### Fragmento de la página:

Arrastrando del pelo

Edurne se armó de valor, cogió a sus dos hijos, que entonces tenían 11 y 6 años, y se fue a casa de su madre. Al cabo de tres días volvió a su piso a coger ropa. Creía que no habría nadie. Pero él estaba esperándola. Cerró la puerta con llave para que no pudiese escapar. Trató de convencerla de que volviese. Pero pronto vio que no había marcha atrás. Y explotó. «Me tiró al suelo. Y me fue arrastrando del pelo hacia la puerta. Me gritaba ‘ahora la que se va a la puta calle eres tú’. Yo me resistía para que no me hiciese daño. Pero él me pisaba», recuerda Edurne en una conversación con EL CORREO.

En el descansillo de la escalera, casi en estado de shock, lo primero que hizo fue llamar a su hermano pequeño, que fue quien llamó a la Ertzain¬tza. En menos de cinco minutos aparecieron tres patrullas. Los agentes encontraron al agresor sentado fumando «tranquilamente» un cigarro. Cuando se lo llevaron detenido soltó una carcajada justo al pasar junto a ella, que tuvo que ser trasladada al hospital de Cruces para ser atendida de diversas lesiones.

En el juicio, el magistrado estableció una orden de alejamiento de 500 metros y otra de incomunicación. Pero después de hablar con el agresor, decidió ponerle protección policial hasta, por lo menos, mayo de 2017. «Le dijo que en cuanto saliese ya se iba él a encargar de convencerme de que volviese».

### Registros guardados:
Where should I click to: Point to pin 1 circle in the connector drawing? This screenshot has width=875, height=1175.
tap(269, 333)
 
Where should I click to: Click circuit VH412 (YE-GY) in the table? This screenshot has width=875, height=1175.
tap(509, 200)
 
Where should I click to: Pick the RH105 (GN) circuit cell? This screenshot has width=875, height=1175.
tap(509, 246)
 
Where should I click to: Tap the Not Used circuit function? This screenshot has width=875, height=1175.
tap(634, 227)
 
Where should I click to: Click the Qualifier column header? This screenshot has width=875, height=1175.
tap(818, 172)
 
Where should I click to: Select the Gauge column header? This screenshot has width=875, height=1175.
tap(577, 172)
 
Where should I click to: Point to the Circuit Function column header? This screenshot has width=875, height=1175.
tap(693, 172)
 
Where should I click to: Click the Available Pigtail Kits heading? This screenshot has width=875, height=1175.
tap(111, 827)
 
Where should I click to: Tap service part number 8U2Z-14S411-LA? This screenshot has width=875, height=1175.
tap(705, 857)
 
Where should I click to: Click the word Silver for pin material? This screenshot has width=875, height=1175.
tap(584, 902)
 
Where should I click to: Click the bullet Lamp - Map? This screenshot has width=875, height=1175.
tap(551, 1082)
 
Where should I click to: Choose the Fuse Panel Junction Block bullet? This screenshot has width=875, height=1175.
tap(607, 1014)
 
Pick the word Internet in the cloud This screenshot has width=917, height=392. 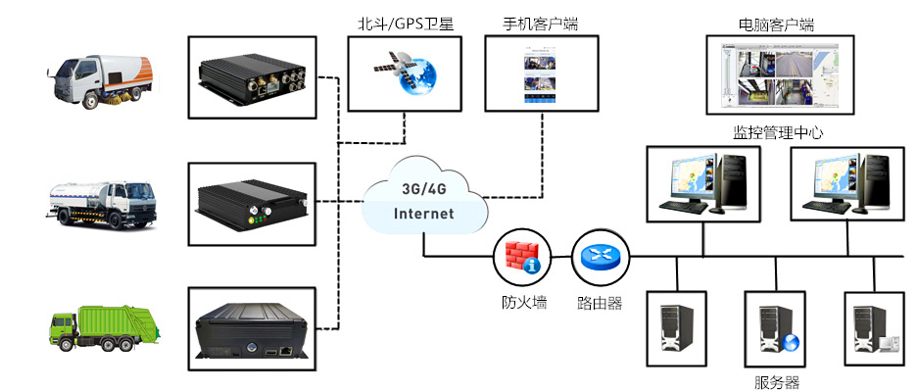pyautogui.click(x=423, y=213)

### Qué hacer:
(1) Responde según el fragmento sobre Edurne:
(a) ¿Qué edad tenían sus dos hijos cuando se fue a casa de su madre?
(b) ¿Cuántas patrullas aparecieron en menos de cinco minutos?
(c) ¿De cuántos metros fue la orden de alejamiento que estableció el magistrado?
(2) Actualiza el fragmento sobre Edurne: reescribe todo lo que va desde «En el descansillo» hasta «de diversas lesiones.», poniendo «un cigarrillo» en lugar de «un cigarro».

### Soluciones:
(1)
(a) 11 y 6 años.
(b) Tres.
(c) 500 metros.

(2)
En el descansillo de la escalera, casi en estado de shock, lo primero que hizo fue llamar a su hermano pequeño, que fue quien llamó a la Ertzain¬tza. En menos de cinco minutos aparecieron tres patrullas. Los agentes encontraron al agresor sentado fumando «tranquilamente» un cigarrillo. Cuando se lo llevaron detenido soltó una carcajada justo al pasar junto a ella, que tuvo que ser trasladada al hospital de Cruces para ser atendida de diversas lesiones.